The packer means 12 are part of a production tubing 13 and are well known in the art, and the reader is referred to U.S. Pat. Nos. 5,495,892; 5,507,341 and 5,564,504, all hereby incorporated by reference. The packer means 12 inflates to isolate zones 1 and 2 in a well generally indicated as 16, such as an oil well or a gas well. The packer means 12 responds to a material such as cement for inflating and providing a packer inflation pressure. The scope of the invention is not intended to be limited to either any particular kind of production tubing 13, or any particular type of packer means 12 or inflating material.
The packer pressure sensing means 14 responds to the packer inflation pressure caused by the inflation of the packer means 12, for providing a sensed packer inflation pressure signal containing information about a sensed packer inflation pressure when the packer means 12 is inflated to isolate zones 1 and 2 in the oil or gas well. The packer pressure sensing means 14 is connected to a fiber 15 for providing the sensed packer inflation pressure signal to signal processing circuitry 50, shown and discussed with respect to FIGS. 3-8 below. A person skilled in the art would appreciate how to optically and/or mechanically connect the packer pressure sensing means 14 and the fiber 15, and the scope of the invention is not intended to be limited to any particular optical and/or mechanical connection therebetween.

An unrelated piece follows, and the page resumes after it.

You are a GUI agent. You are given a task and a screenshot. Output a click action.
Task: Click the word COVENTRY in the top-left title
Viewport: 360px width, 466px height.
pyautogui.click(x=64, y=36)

The packer pressure sensing means 14 may include an internal fiber optic Bragg Grating sensor arranged inside the packer means 12, for providing a sensed packer inflation internal pressure signal. The packer pressure sensing means may also include an external fiber optic Bragg Grating sensor generally indicated as 20, 22, 24 arranged outside the packer means for providing a sensed external packer inflation pressure signal containing information about a sensed packer inflation external pressure when the packer means 12 is inflated to isolate zones 1 and 2 in the oil or gas well.
The internal and external fiber optic Bragg Grating sensors may be either a Bragg Grating point sensor, multiple Bragg Gratings, or a lasing element formed with a pair or pairs of multiple Bragg Gratings. The scope of the invention is not intended to be limited to any particular kind of Bragg Grating.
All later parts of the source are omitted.